Despite all this, with his second shot at life my dad took advantage of everything he could.

He went on to start his own business and have three children. But the issue with Marfan’s syndrome being a genetic disease is that it was hereditary, and my parents had a fifty-fifty shot of passing it on to their children. Good thing they weren’t gamblers because all three of us ending up inheriting the disorder.

The early years of my life with Marfan’s were practically normal. Other than having to go to the doctor once a year and take medicine every morning, there was nothing drastically different about my life. Sure, I was a lot taller than the rest of the kids because Marfan’s causes the legs and arms to grow longer than normal, but that has definitely ended up more of an advantage than disadvantage.

It wasn’t until we started getting older that problems start to occur.

%tags Faith Health

As the body grows larger, so do the internal organs.
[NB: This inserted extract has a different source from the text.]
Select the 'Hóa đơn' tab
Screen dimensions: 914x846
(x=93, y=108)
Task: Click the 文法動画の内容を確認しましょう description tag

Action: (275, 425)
The accelerated growth of our hearts was concerning to doctors because they didn’t want the same thing that happened to our father to happen to us. They told us that once the diameters of our aortas reached a certain size, then they would have to intervene. As a thirteen year old boy, I basically brushed this aside and said there is no way that I would have open heart surgery. Even knowing what happened to my dad 20 years before that, I still thought there was no way it could happen to me. Even when my older brother ended up having to have the surgery, I still believed that somehow I was different and I would not need it.

The bubble of ignorance I was living in was finally burst when I was 16 years old. During my annual summer checkup, I was told that I would most likely need to have open-heart surgery the following summer. I was in complete shock and disbelief. How was I supposed to undergo a life-threatening and life-altering surgery the summer before my senior year of high school? I became angry at the world for dealing me this awful hand. Things that I used to love seemed to not have any meaning to me anymore. I stopped caring about everything. I started drinking way more often than I should have been as a junior in high school. I was constantly anxious.

My heart would drop anytime I would look at a calendar or someone asked “Are you excited for summer?”

I lived like this for an entire year. It was one of the darkest periods of my life. Eventually the time came for the surgery and I was trying to be tough and strong on the outside but on the inside I was a complete wreck. The day before my operation was scheduled, I was walking on the street in between some of my pre-op appointments when an elderly man stopped me. He handed me a piece of paper that had a prayer on it and nothing wanted to do with religion at the moment, I tried to hand it back to him and keep walking.

But the man grabbed my arm and looked me in the eyes and said, “If you say that prayer, the holy spirit will come through your chest and bless your heart.” then went into the store in front of us. I was so shaken up that I just sat there and stared at the piece of paper for a little but then I went into the store to find the man. He was nowhere to be found. It was a small store and there wasn’t an exit in the back so I have no idea where the man could have gone. I am not trying to imply anything and I don’t know if you reading this are a religious person, but I am just trying to say what happened. After this event I was weirdly calm and comfortable about my surgery the next day.

I knew that I was going to be okay, and I was.

I woke up from the operation on June 15th, 2012 feeling like I had a new lease on life, surely similar to what my dad had felt 30 year before that. After a recovery period of about a month, I went back to my normal routine but with a completely different outlook. I had been given a second chance and there was no way I was going to waste it.

These days I try to take advantage of every opportunity possible. I don’t complain about the little things because I know it could be ten times worse. And most importantly any time that I am down, I think of that strange man that gave me so much comfort in my time of need and that comfort comes rushing back. It truly feels as if I had one life before my surgery and another life after it. June 15th, 2012 is the day that I was reborn.